Desconsiderando a Vila Morena (seria mesmo possível desconsiderá-la?), o verão de 2023 marcou uma efeméride: cinquenta anos da casa dos meus pais. Originalmente pré-fabricada – e por isso construída em pouco mais de um mês, ainda em 1972 –, ela habitou nossas infâncias. Depois, recebeu duas reformas: uma quando eu e minhas irmãs já éramos jovens e outra em nossa madureza, atualizando a casa para a terceira geração. Em cinco décadas, muitos baldinhos, pás, esteiras, chapéus, planondas, boias, caniços, samburás, tarrafas, guarda-sóis, morey-boogies, havaianas, toalhas e protetores solares compuseram o tempo ao carregar consigo a areia da praia pra lá e pra cá.
Pois coube ao ano do cinquentenário dar uma prova de gratidão à resistência afetiva da dona Isolde em manter a casa: a recém chegada Agatha foi premiada com a ventura de ter em sua existência a oportunidade de trilhar os passos do bisavô e da bisavó, do avô e da avó, do pai, da mãe e dos tios, das primas e dos irmãos nas quadras que separam a casa do oceano. E descobrir a textura da areia com suas mãozinhas gorduchas de bebê na ampulheta da família. Compor lembranças e ouvir histórias pretéritas de um tempo tão estranho que parecerá outro milênio. Ops, parecerá, não: será de outro milênio.

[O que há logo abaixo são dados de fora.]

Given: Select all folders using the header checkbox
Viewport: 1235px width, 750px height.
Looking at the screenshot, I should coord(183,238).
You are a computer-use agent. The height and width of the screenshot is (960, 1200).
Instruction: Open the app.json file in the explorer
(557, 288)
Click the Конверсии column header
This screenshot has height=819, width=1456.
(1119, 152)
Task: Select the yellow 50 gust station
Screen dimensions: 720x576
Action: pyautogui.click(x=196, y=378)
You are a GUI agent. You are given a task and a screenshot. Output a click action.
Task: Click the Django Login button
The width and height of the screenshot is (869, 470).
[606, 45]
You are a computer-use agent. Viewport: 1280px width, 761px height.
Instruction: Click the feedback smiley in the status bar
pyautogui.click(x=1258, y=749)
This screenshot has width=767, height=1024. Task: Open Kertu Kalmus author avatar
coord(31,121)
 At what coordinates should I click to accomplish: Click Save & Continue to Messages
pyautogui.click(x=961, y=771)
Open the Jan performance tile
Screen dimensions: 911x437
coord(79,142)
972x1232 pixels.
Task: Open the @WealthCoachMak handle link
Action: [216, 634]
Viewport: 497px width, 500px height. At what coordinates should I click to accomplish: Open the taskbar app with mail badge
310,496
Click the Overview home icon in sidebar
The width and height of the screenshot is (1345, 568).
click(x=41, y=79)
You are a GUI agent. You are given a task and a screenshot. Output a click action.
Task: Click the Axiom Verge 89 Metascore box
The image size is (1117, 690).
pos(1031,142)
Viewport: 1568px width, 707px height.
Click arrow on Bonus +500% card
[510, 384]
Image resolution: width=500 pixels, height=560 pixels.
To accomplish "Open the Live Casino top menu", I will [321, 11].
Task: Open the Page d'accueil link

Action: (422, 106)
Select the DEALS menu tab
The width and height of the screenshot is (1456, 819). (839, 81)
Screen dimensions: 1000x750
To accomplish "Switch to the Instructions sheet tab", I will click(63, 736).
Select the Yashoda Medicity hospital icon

Para mim, uma emoção renovada.
Precisará passar muitos anos para que a caçula compreenda minimamente o que aconteceu com o velho pai no ano do cinquentenário da casa da praia. Como quem vira outra vez a ampulheta, entrarão em marcha protetores solares, toalhas, havaianas, morey-boogies, guarda-sóis, tarrafas, samburás, caniços, boias, planondas, chapéus, esteiras, pás e baldinhos… E meus olhos redescobrindo mãos descobrindo na textura da areia a inevitável, esplendorosa e avassaladora passagem do tempo.